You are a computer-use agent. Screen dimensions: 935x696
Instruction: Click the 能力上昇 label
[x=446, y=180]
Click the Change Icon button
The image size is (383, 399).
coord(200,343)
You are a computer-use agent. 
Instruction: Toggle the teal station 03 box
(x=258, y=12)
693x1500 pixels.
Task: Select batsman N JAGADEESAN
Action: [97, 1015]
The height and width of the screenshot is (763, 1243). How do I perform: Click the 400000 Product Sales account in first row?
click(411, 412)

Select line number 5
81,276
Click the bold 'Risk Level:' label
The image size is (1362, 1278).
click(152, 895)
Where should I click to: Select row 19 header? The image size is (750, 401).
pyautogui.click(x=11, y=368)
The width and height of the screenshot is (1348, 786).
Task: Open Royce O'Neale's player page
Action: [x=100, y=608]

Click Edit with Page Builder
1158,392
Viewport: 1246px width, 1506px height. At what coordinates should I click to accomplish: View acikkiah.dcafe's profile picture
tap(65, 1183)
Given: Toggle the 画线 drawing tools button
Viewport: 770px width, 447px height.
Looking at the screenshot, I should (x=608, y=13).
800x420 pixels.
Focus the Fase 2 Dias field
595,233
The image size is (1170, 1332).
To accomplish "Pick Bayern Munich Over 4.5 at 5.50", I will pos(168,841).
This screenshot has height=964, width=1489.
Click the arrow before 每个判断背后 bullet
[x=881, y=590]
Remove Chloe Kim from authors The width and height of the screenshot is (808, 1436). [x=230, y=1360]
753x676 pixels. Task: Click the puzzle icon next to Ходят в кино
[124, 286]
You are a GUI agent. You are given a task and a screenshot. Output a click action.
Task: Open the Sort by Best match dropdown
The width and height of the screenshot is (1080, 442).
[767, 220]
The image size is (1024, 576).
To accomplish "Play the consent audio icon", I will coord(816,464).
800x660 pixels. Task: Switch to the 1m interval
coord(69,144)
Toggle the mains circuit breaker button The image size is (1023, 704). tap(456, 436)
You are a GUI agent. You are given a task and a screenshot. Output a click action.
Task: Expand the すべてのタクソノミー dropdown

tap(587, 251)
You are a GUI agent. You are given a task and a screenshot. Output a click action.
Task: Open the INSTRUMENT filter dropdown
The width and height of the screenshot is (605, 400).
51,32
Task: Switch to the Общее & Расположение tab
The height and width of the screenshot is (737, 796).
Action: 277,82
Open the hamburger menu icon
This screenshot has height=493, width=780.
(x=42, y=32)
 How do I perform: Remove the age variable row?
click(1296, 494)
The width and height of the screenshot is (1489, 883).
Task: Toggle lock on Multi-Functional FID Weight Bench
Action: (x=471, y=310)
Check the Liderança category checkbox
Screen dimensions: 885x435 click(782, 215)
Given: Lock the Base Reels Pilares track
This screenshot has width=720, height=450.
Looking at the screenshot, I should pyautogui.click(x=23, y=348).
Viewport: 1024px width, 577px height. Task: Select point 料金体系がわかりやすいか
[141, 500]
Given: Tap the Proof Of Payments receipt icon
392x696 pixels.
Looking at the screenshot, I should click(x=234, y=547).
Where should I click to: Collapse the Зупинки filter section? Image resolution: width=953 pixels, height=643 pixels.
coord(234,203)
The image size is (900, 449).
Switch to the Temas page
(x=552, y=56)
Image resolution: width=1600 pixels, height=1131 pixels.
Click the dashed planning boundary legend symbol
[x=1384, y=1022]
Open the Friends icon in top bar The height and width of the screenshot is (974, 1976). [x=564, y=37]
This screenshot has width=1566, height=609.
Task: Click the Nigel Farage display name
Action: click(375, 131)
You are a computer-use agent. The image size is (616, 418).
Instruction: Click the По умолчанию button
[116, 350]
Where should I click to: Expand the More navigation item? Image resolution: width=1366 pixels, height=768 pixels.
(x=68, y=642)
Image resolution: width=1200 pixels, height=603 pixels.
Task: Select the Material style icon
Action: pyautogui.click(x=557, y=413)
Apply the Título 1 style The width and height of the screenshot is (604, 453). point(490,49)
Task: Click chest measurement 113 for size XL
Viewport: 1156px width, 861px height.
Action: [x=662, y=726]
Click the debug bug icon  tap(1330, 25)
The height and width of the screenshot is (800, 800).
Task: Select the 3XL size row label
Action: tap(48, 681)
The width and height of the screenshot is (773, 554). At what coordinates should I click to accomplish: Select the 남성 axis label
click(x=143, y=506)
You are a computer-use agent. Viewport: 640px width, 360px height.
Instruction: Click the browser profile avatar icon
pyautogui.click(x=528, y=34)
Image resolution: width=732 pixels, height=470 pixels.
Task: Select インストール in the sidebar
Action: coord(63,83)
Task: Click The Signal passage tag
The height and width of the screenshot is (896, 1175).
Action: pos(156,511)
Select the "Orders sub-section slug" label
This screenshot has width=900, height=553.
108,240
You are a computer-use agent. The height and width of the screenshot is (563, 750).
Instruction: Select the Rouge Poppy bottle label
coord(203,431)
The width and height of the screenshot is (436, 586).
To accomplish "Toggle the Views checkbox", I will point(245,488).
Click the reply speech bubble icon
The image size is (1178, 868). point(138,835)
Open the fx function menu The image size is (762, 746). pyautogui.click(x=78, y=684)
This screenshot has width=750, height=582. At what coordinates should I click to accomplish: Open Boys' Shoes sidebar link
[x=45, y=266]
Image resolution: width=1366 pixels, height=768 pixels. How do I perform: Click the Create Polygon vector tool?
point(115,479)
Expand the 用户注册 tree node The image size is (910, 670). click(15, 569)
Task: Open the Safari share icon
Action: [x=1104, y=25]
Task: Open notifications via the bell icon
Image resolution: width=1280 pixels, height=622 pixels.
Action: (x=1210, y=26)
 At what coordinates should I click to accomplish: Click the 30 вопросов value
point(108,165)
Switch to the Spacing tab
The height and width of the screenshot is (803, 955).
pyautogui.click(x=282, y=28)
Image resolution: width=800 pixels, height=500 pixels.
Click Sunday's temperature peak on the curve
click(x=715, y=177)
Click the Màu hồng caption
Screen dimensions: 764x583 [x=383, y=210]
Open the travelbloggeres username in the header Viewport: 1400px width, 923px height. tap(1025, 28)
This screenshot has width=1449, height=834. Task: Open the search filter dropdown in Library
#####
▶ **Exercise**: From the listing above, reproduce all the lines exactly.

▶ **Task solution**:
You are a computer-use agent. Screen dimensions: 935x696
Instruction: Click the 能力上昇 label
[x=446, y=180]
Click the Change Icon button
The image size is (383, 399).
coord(200,343)
You are a computer-use agent. 
Instruction: Toggle the teal station 03 box
(x=258, y=12)
693x1500 pixels.
Task: Select batsman N JAGADEESAN
Action: [97, 1015]
The height and width of the screenshot is (763, 1243). How do I perform: Click the 400000 Product Sales account in first row?
click(411, 412)

Select line number 5
81,276
Click the bold 'Risk Level:' label
The image size is (1362, 1278).
click(152, 895)
Where should I click to: Select row 19 header? The image size is (750, 401).
pyautogui.click(x=11, y=368)
The width and height of the screenshot is (1348, 786).
Task: Open Royce O'Neale's player page
Action: [x=100, y=608]

Click Edit with Page Builder
1158,392
Viewport: 1246px width, 1506px height. At what coordinates should I click to accomplish: View acikkiah.dcafe's profile picture
tap(65, 1183)
Given: Toggle the 画线 drawing tools button
Viewport: 770px width, 447px height.
Looking at the screenshot, I should (x=608, y=13).
800x420 pixels.
Focus the Fase 2 Dias field
595,233
The image size is (1170, 1332).
To accomplish "Pick Bayern Munich Over 4.5 at 5.50", I will pos(168,841).
This screenshot has height=964, width=1489.
Click the arrow before 每个判断背后 bullet
[x=881, y=590]
Remove Chloe Kim from authors The width and height of the screenshot is (808, 1436). [x=230, y=1360]
753x676 pixels. Task: Click the puzzle icon next to Ходят в кино
[124, 286]
You are a GUI agent. You are given a task and a screenshot. Output a click action.
Task: Open the Sort by Best match dropdown
The width and height of the screenshot is (1080, 442).
[767, 220]
The image size is (1024, 576).
To accomplish "Play the consent audio icon", I will coord(816,464).
800x660 pixels. Task: Switch to the 1m interval
coord(69,144)
Toggle the mains circuit breaker button The image size is (1023, 704). tap(456, 436)
You are a GUI agent. You are given a task and a screenshot. Output a click action.
Task: Expand the すべてのタクソノミー dropdown

tap(587, 251)
You are a GUI agent. You are given a task and a screenshot. Output a click action.
Task: Open the INSTRUMENT filter dropdown
The width and height of the screenshot is (605, 400).
51,32
Task: Switch to the Общее & Расположение tab
The height and width of the screenshot is (737, 796).
Action: 277,82
Open the hamburger menu icon
This screenshot has height=493, width=780.
(x=42, y=32)
 How do I perform: Remove the age variable row?
click(1296, 494)
The width and height of the screenshot is (1489, 883).
Task: Toggle lock on Multi-Functional FID Weight Bench
Action: (x=471, y=310)
Check the Liderança category checkbox
Screen dimensions: 885x435 click(782, 215)
Given: Lock the Base Reels Pilares track
This screenshot has width=720, height=450.
Looking at the screenshot, I should pyautogui.click(x=23, y=348).
Viewport: 1024px width, 577px height. Task: Select point 料金体系がわかりやすいか
[141, 500]
Given: Tap the Proof Of Payments receipt icon
392x696 pixels.
Looking at the screenshot, I should click(x=234, y=547).
Where should I click to: Collapse the Зупинки filter section? Image resolution: width=953 pixels, height=643 pixels.
coord(234,203)
The image size is (900, 449).
Switch to the Temas page
(x=552, y=56)
Image resolution: width=1600 pixels, height=1131 pixels.
Click the dashed planning boundary legend symbol
[x=1384, y=1022]
Open the Friends icon in top bar The height and width of the screenshot is (974, 1976). [x=564, y=37]
This screenshot has width=1566, height=609.
Task: Click the Nigel Farage display name
Action: click(375, 131)
You are a computer-use agent. The image size is (616, 418).
Instruction: Click the По умолчанию button
[116, 350]
Where should I click to: Expand the More navigation item? Image resolution: width=1366 pixels, height=768 pixels.
(x=68, y=642)
Image resolution: width=1200 pixels, height=603 pixels.
Task: Select the Material style icon
Action: pyautogui.click(x=557, y=413)
Apply the Título 1 style The width and height of the screenshot is (604, 453). point(490,49)
Task: Click chest measurement 113 for size XL
Viewport: 1156px width, 861px height.
Action: [x=662, y=726]
Click the debug bug icon  tap(1330, 25)
The height and width of the screenshot is (800, 800).
Task: Select the 3XL size row label
Action: tap(48, 681)
The width and height of the screenshot is (773, 554). At what coordinates should I click to accomplish: Select the 남성 axis label
click(x=143, y=506)
You are a computer-use agent. Viewport: 640px width, 360px height.
Instruction: Click the browser profile avatar icon
pyautogui.click(x=528, y=34)
Image resolution: width=732 pixels, height=470 pixels.
Task: Select インストール in the sidebar
Action: coord(63,83)
Task: Click The Signal passage tag
The height and width of the screenshot is (896, 1175).
Action: pos(156,511)
Select the "Orders sub-section slug" label
This screenshot has width=900, height=553.
108,240
You are a computer-use agent. The height and width of the screenshot is (563, 750).
Instruction: Select the Rouge Poppy bottle label
coord(203,431)
The width and height of the screenshot is (436, 586).
To accomplish "Toggle the Views checkbox", I will point(245,488).
Click the reply speech bubble icon
The image size is (1178, 868). point(138,835)
Open the fx function menu The image size is (762, 746). pyautogui.click(x=78, y=684)
This screenshot has width=750, height=582. At what coordinates should I click to accomplish: Open Boys' Shoes sidebar link
[x=45, y=266]
Image resolution: width=1366 pixels, height=768 pixels. How do I perform: Click the Create Polygon vector tool?
point(115,479)
Expand the 用户注册 tree node The image size is (910, 670). click(15, 569)
Task: Open the Safari share icon
Action: [x=1104, y=25]
Task: Open notifications via the bell icon
Image resolution: width=1280 pixels, height=622 pixels.
Action: (x=1210, y=26)
 At what coordinates should I click to accomplish: Click the 30 вопросов value
point(108,165)
Switch to the Spacing tab
The height and width of the screenshot is (803, 955).
pyautogui.click(x=282, y=28)
Image resolution: width=800 pixels, height=500 pixels.
Click Sunday's temperature peak on the curve
click(x=715, y=177)
Click the Màu hồng caption
Screen dimensions: 764x583 [x=383, y=210]
Open the travelbloggeres username in the header Viewport: 1400px width, 923px height. tap(1025, 28)
This screenshot has width=1449, height=834. Task: Open the search filter dropdown in Library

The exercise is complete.